About 1,500 people from the Peace and Democracy Party (BDP) and the People's Democracy Party (HDP) marched from Cizre to protest the killing of Dervis. Kurds from the Syrian side also protested, and demonstrations were held on both sides of the border fence. HDP parliamentarian​ Faysal Sariyildiz​ and Cizre Mayor Leyla Imret were among the demonstrators. The crowd approached the wire fence and was challenged by water cannons of the gendarmerie. The tension eased after Sariyildiz told Cizre gendarmerie commander Maj. Oz: “Why don’t you intervene? Why didn’t you take the shot person to the hospital while her father was shrieking for help?” The officer replied: “We are brothers.”

The HDP, which questioned the firing on civilians while al-Qaeda-affiliated organizations openly crossed the border, demanded an investigation of those responsible. Hasan Ipek, the governor of Sirnak, responded to the reactions: "It is a very sad event. There was a misunderstanding there. We don’t yet know exactly what happened. The military prosecutor is investigating. [I] wish it hadn’t happened."

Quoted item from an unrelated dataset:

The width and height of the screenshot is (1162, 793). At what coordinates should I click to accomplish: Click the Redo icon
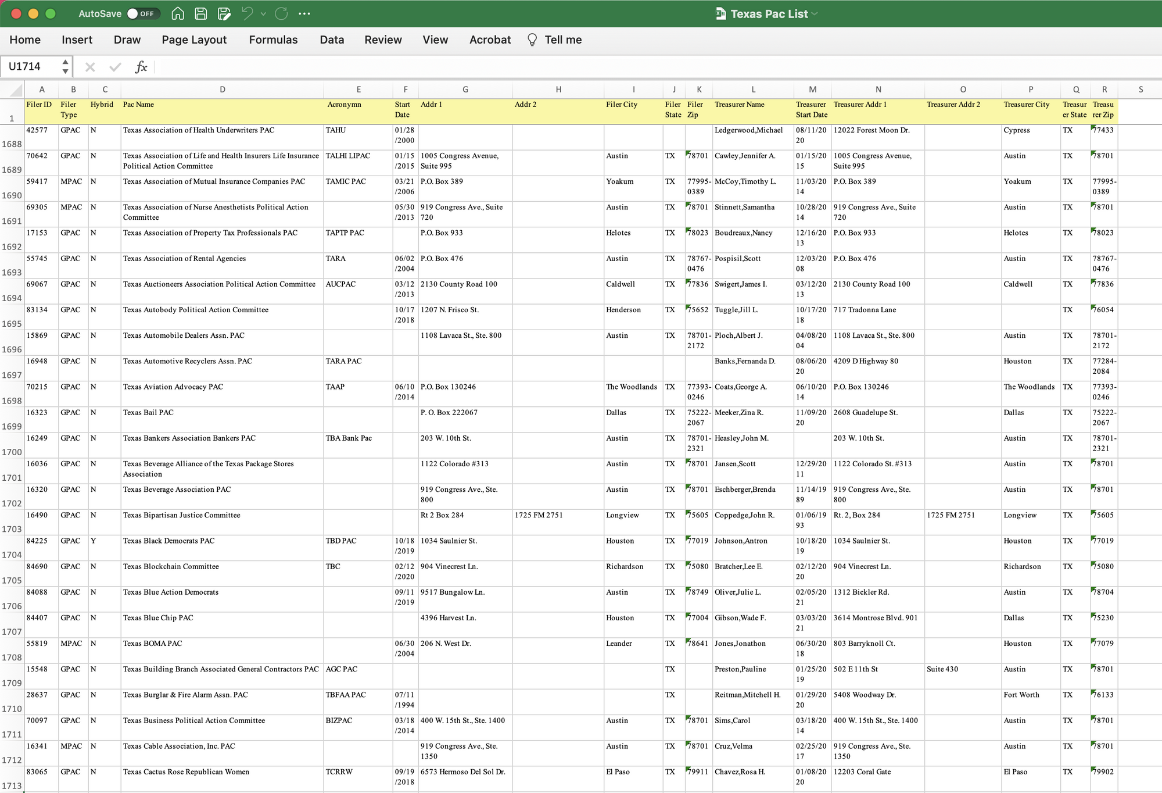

Tahir Elci, chairman of the Diyarbakir Bar Association, told daily Evrensel that illegal border crossings should be punished by execution. Raci Bilici, chief of Diyarbakir's Human Rights Association, said the soldiers on the border were ordered to shoot to kill as part of the government’s Rojava policy.

On April 16, nine Syrians attempted to cross into Turkey from the town of Suruc. Five were apprehended and four escaped. One returned to Syria and was wounded by fire from Turkish soldiers. Civan Muhammed, 15, who was caught and beaten by soldiers, died at Birecik Public Hospital. The Turkish military command said Muhammed fell during the altercation and died as a result of trauma to his head. But the postmortem said his skull was shattered, and an eyewitness said his cousin was hit with a rifle butt. Muhammed's body was sent to Kobani.

Deterring the Kurds

Syrian journalist Bazran aIso spoke to Al-Monitor by phone from Kobani and described the effects of the closed-border policy on Kobani: "Turkey’s border policy in the Kurdish region has changed recently. Entry to Syria is allowed through two crossings [Senyurt/Dirbesiye and Kobani/Mursitpinar], but only casualties are allowed to cross to Turkey from Syria. There is now targeted fire on illegal crossings, which appears to be a policy of deterrence. They definitely don’t want the Kurds to cross to Turkey. But in earlier discussions of PYD [Democratic Union Party] representatives, there was an accord to open the border to commercial crossings.

"The canton of Kobani is surrounded by ISIS. There is no electricity, no water. People drink water from wells. We are threatened by cholera. Turkey is the only place where people can meet their needs. Think, we don’t even have chickens. For Turkey to close the border means, 'Go surrender to ISIS.' In the border segments under control of Islamist organizations, everything is allowed to cross. Factories looted in Aleppo are carried across in trucks, and nobody says anything."

Saadet Dervis, Ali Ozdemir and Civan Muhammed are the most well-known victims of Turkey’s policy of punishing Rojava. Dervis walked to the border and returned in a coffin. The state did not repatriate her body through an official crossing, but handed it over the border fence she was trying to cross. What does this mean? Anything from militants, guns and booty can cross the border, but a woman from Rojava with her two children can’t.